Nadia Abdul Aziz and Eka Jabar travel wide and far with their bicycles, documenting their experiences in amazing detail through their travel blog, . Vivid words, wonderful photography and plenty of practical tips (including Strava routes of their rides) come together to give the reader a front row seat into their travel experiences, all of the riding done on some sort of bicycle that's made to make traveling easier.
For their rides through Japan, Nadia and Eka throw legs over their bikes. As we say, "The Break-Away isn't a travel bike, but a bike that travels." Traveling by bike allows the traveler to be completely immersed in the local culture – experiencing life as it happens, interacting with locals and taking in all of the beautiful and unique scenery. With this five-part series, Nadia and Eka explore all of that and more - bringing us along to share the experience.
Below, you'll find an excerpt of each installment of this series and a link that takes you through to the full post on their blog.
All words and photos by Nadia Abdul Aziz and Eka Jabar.
"We all have a great fondness for Japan and her history and all her quirks. Eka and I had not been back for almost two years, and while Maya was in and out of of the country for work multiple times, it is still one of her favourite travel destinations. So off to Japan we went. But the tour itself is a completely different story. Before saying goodbye to our normal creature comforts and traveling purely on two wheels accompanied by whatever we could carry on our bikes, we wanted to take a bit of time to explore Tokushima City, the capital of the Tokushima prefecture on Shikoku Island."
"The Oboke Gorge (大歩危) and the neighboring Koboke Gorge (小歩危) located further downstream, are narrow, steep sided gorges along the Yoshino River that mark the entrance into the Iya Valley. Oboke means “big dangerous steps” and Koboke means “small dangerous steps” as their jagged rock formations make them challenging to navigate through. As treacherous as they might be, the raw and beautiful landscapes draw quite a lot of visitors looking to enjoy the outdoor activities and adventures, especially whitewater rafting and canoeing, or simply taking in a leisurely boat tour."
"It was approaching lunchtime by the time we hit this coastal stretch, and it was hard not to be distracted by the stunning views of the azure water crashing against the jagged cliffside, illuminated by the golden rays of the sun. It as a glorious day after all, and the threat of rain had yet to manifest. Thankfully we could still enjoy the scenery from the saddle, and continued pedalling until we reached the end, exiting onto the main route to continue to our midday checkpoint."

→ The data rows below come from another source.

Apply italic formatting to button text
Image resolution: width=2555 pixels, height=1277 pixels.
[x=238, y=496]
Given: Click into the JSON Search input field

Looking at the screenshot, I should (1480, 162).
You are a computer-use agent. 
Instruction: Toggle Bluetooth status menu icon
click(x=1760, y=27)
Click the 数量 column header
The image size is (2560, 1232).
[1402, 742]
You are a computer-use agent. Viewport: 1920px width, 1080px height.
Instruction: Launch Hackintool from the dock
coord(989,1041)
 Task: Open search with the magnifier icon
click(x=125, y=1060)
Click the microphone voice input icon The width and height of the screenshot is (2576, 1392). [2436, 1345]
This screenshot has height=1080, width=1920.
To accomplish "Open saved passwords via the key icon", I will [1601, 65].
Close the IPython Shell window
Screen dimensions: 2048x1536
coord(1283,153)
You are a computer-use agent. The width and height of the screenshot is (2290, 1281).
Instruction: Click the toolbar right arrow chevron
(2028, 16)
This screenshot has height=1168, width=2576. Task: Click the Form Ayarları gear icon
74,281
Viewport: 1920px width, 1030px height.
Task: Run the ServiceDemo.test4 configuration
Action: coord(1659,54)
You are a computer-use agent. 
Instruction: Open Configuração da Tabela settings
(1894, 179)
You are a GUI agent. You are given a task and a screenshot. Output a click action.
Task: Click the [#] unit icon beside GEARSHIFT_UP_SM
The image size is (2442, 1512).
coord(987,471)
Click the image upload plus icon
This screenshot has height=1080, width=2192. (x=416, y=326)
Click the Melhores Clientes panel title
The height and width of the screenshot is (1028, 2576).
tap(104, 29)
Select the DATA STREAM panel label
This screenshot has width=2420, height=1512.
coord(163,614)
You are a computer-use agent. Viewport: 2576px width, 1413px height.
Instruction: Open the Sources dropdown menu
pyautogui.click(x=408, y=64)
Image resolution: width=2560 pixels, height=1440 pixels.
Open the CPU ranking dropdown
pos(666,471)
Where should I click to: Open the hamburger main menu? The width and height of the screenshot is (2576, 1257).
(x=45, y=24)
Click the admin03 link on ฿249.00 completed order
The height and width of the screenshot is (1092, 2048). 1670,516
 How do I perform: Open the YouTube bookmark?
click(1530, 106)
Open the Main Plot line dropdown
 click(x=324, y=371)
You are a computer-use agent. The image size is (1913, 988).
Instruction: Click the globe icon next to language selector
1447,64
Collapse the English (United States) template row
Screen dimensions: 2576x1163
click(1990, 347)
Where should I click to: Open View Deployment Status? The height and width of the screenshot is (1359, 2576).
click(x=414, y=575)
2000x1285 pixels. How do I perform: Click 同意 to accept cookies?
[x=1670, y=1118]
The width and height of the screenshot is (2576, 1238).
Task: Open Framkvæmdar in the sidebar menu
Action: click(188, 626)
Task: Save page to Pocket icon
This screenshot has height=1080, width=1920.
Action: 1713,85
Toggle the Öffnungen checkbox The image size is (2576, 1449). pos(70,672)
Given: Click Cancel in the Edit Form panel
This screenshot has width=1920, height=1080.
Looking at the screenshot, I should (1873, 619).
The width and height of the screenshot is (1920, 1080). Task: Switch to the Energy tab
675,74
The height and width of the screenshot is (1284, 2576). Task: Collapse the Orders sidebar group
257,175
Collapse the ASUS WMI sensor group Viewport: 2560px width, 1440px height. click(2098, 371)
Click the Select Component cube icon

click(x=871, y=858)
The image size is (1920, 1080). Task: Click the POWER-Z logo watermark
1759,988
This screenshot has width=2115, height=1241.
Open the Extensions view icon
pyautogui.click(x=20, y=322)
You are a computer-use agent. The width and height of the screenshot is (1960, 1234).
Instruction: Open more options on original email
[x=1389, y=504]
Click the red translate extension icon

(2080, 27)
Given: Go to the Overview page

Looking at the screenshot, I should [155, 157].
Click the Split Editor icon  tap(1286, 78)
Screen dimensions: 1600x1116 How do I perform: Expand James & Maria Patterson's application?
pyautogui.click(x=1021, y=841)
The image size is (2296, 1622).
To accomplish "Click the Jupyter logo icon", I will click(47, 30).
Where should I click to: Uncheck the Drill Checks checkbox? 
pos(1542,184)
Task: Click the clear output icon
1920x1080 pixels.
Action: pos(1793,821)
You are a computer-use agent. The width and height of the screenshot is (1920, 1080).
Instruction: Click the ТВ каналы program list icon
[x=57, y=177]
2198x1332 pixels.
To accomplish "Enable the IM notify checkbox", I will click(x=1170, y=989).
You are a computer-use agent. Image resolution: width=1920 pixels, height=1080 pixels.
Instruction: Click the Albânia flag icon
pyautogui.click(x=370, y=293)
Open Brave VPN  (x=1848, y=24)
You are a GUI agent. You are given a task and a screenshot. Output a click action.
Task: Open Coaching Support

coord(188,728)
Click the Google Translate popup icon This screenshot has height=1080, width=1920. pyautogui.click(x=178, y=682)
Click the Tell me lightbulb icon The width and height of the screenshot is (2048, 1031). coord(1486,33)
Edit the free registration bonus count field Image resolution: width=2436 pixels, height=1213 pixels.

"We soaked ourselves in the luxurious and more private and gender separated bath chambers of Tama-no-Yu, lined with granite and marble. We immersed ourselves in the soul-reviving hot water that is said to be a soothing alkaline blend pumped from eighteen different wells. It was a wonderful moment of relaxation and meditation, and a splendid way to soothe the muscles."
"You can’t talk about cycle touring in japan without being asked if you’ve done the Shimanami Kaido route. It is admittedly one of the best cycling highways in the world, connecting Honshu Island (mainland Japan) and Shikoku Island, and in between spanning six different islands with breathtaking views of the Seto Inland Sea. It’s a tolled road for cars, but completely free for cyclists."